(Exercise instructions)
[1] Return the stretch of the Vespa FAQ excerpt from "Vespa doesn’t have" through "the ranking expression?", copied word for word.
[2] Translate into Spanish this sentence from the Vespa FAQ excerpt: "Vespa requires a document to be able to load into memory in serialized form."

(Excerpted passage)
Does Vespa support a flexible ranking score?

Ranking is maybe the primary Vespa feature - we like to think of it as scalable, online computation. A rank profile is where the application’s logic is implemented, supporting simple types like double and complex types like tensor. Supply ranking data in queries in query features (e.g. different weights per customer), or look up in a Searcher. Typically, a document (e.g. product) “feature vector”/”weights” will be compared to a user-specific vector (tensor).

Where would customer specific weightings be stored?

Vespa doesn’t have specific support for storing customer data as such. You can store this data as a separate document type in Vespa and look it up before passing the query, or store this customer meta-data as part of the other meta-data for the customer (i.e. login information) and pass it along the query when you send it to the backend. Find an example on how to look up data in album-recommendation-docproc.

How to create a tensor on the fly in the ranking expression?

Create a tensor in the ranking function from arrays or weighted sets using tensorFrom... functions - see document features.

How to set a dynamic (query time) ranking drop threshold?

Pass a ranking feature like query(threshold) and use an if statement in the ranking expression - see retrieval and ranking. Example:

rank-profile drop-low-score {
function my_score() {
expression: ..... #custom first phase score
}
rank-score-drop-limit:0.0
first-phase {
if(my_score() < query(threshold), -1, my_score())
}
}


Does Vespa support early termination of matching and ranking?

Yes, this can be accomplished by configuring match-phase in the rank profile, or by adding a range query item using hitLimit to the query tree, see capped numeric range search.
Both methods require an attribute field with fast-search. The capped range query is faster but beware that if there are other restrictive filters in the query one might end up with 0 hits. The additional filters are applied as a post filtering step over the hits from the capped range query. match-phase on the other hand is safe to use with filters or other query terms, and also supports diversification which the capped range query term does not support.

Documents

What limits apply to json document size?

There is no hard limit. Vespa requires a document to be able to load into memory in serialized form. Vespa is not optimized for huge documents.

Can a document have lists (key value pairs)?

(Information)
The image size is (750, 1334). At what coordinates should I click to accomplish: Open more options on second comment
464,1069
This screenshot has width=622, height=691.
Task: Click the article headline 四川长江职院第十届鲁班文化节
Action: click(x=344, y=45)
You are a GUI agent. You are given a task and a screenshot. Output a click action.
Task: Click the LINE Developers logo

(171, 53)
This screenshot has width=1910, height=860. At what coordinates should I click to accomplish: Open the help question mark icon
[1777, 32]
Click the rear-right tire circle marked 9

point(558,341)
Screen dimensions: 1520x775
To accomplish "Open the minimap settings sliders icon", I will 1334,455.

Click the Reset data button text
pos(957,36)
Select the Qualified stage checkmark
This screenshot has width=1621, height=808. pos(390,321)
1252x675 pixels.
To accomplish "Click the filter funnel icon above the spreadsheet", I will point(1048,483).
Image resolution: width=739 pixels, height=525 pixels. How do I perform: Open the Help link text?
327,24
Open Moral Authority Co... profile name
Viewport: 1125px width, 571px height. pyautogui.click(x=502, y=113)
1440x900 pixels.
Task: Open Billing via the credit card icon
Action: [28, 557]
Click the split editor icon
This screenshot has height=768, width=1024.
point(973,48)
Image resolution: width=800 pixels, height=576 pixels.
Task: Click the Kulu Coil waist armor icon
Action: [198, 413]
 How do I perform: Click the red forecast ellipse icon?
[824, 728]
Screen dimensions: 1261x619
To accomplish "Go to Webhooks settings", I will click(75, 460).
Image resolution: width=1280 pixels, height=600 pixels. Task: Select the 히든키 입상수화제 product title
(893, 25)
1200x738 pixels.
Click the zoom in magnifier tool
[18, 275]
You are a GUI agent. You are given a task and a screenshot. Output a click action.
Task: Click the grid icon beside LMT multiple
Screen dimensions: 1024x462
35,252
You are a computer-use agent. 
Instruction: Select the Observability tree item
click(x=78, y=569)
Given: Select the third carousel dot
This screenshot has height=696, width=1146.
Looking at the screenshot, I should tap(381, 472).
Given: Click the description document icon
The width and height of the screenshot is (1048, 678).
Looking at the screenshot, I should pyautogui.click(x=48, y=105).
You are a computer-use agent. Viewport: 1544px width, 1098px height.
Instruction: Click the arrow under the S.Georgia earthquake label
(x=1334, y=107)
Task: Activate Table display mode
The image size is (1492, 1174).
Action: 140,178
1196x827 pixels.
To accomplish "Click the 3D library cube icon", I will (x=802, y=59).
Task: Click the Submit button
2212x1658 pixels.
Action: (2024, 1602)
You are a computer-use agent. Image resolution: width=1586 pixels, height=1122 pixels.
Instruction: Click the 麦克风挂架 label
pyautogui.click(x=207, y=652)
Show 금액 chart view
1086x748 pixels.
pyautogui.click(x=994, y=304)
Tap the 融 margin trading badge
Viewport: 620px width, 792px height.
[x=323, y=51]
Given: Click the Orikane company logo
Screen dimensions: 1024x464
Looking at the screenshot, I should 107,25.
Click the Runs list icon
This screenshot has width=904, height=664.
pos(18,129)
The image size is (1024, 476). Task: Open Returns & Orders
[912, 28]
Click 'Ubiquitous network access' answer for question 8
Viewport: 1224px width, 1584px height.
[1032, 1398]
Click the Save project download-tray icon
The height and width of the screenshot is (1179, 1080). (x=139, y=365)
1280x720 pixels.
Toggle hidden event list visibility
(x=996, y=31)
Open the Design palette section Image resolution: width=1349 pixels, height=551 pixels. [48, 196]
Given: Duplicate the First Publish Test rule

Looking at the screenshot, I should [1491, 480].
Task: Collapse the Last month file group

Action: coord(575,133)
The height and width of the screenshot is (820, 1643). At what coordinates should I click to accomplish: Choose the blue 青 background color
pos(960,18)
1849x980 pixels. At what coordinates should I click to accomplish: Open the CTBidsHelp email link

(Task solutions)
[1]
Vespa doesn’t have specific support for storing customer data as such. You can store this data as a separate document type in Vespa and look it up before passing the query, or store this customer meta-data as part of the other meta-data for the customer (i.e. login information) and pass it along the query when you send it to the backend. Find an example on how to look up data in album-recommendation-docproc.

How to create a tensor on the fly in the ranking expression?

[2] Vespa requiere que un documento pueda cargarse en memoria en forma serializada.